═════ Exercise passage ═════
Whenever I write something controversial, and cite some real world practical experiences of said outcomes/behaviours, I inevitably get someone emailing me to declare some variation of:
“Correlation does not imply causation. Your statistics are appalling. And therefore, so is your argument.”
Some general defences:
- Yes, but correlation suggests causation.
- Your statistics are possibly even worse.
- This is not logic; and therefore, yours is not an argument.
Anyway – I’ve given it some thought, and I wanted to share some of said thoughts on the correlation/causation “fallacy”.
The Statistical Definitions
- Correlation is a relationship between two variables.
- Causation is a relationship where the second variable causes the first variable.
So to put this in practical terms, I’m going to go back to my Cecil the Lion post/example about the impact of professional hunting on conservation. There were two sets of data points:
- In 1964, South Africa had a national herd of wild game that consisted of around 575,000 wild animals. South Africa then started issuing hunting permits and establishing safari hunting lodges. Today, the wildlife population is up to ±24 million.
- By contrast, Kenya banned all hunting in 1977. Since then, it has lost 85% of its large animal population.
Here are the two variables:
- Professional hunting permits; and
- Rate of growth in the wildlife herd.
Here is the correlation:
- The banning of professional hunting coincides with the reduction in the numbers of wild game.
- The introduction of professional hunting permits coincides with the growth in the numbers of wild game.
The trouble is, I want to infer a causal relationship between these two things. That is:
- The introduction of professional hunting permits caused the growth in the numbers of wild game; and
- The banning of professional hunting led to the decline in the numbers of wild game.
═════ Supplied material ═════
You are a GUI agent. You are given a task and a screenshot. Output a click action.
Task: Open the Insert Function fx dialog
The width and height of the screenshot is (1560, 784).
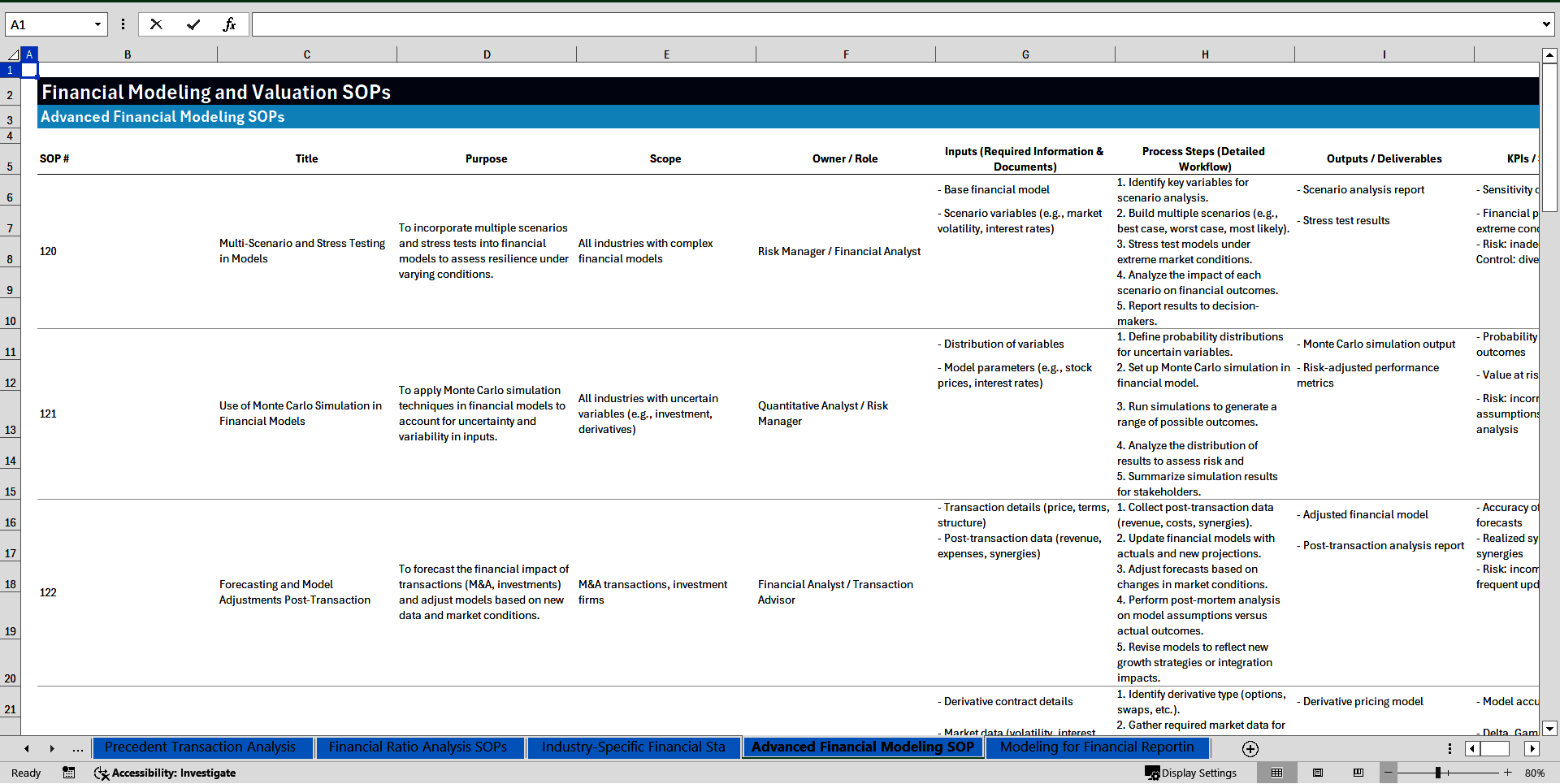click(x=229, y=24)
═════
• Prompt 1
According to the post on correlation and causation, in what year did Kenya ban all hunting?
• Prompt 2
Print the part of the post on correlation and causation starting with "Anyway – I’ve" and going on through "the first variable.".
• Prompt 3
Write what comes next in the post on correlation and causation, picking up after its last sentence.
The material placed after the post on correlation and causation stands apart from it.

• Output 1
1977.

• Output 2
Anyway – I’ve given it some thought, and I wanted to share some of said thoughts on the correlation/causation “fallacy”.
The Statistical Definitions
- Correlation is a relationship between two variables.
- Causation is a relationship where the second variable causes the first variable.

• Output 3
Under strict and academic statistics, I can’t make that inference. Mainly because I can’t isolate out these conditions in a laboratory-esque experience.
If I Wanted To Demonstrate Causation
So let’s say that I wanted to say something stronger than: “Oh look, I see these things happening together, and the academic statisticians amongst us won’t let me say whether they are related by more than just coincidence – but weird, huh?”
I would need to do something like this:
- Find two countries/areas that are identical (and, I mean, identical – you want the same everything – people, culture, governance systems, economy, population size, environment, etc);
- Ban hunting in the one.
- Permit hunting in the other.
- Make observations about what happens to the wildlife herd in those two places over time.
- Make some conclusions about causality.
Even then, you might get an academic declaring that the sample size is too small. And that you’d need to repeat the experiment in multiple identical areas in order to make any kind of reasonable statistical inference.
I’m sure you can see where this is going: deep into the dark nether regions of philosophy as we approach awkward questions like “Can we know anything?” and “Is all the world a series of inductions based on empirical experience that need not imply repetition or causation at all?” and “Who was this David Hume person?”
Spurious Correlations
So the reason that statisticians are so obsessed with this “correlation does not imply causation” fallacy is that they’re trying to avoid making idiotic assessments like this:
That is: we can be pretty sure that death-by-bedsheet-tangling has nothing to do with how much cheese gets eaten by a particular population.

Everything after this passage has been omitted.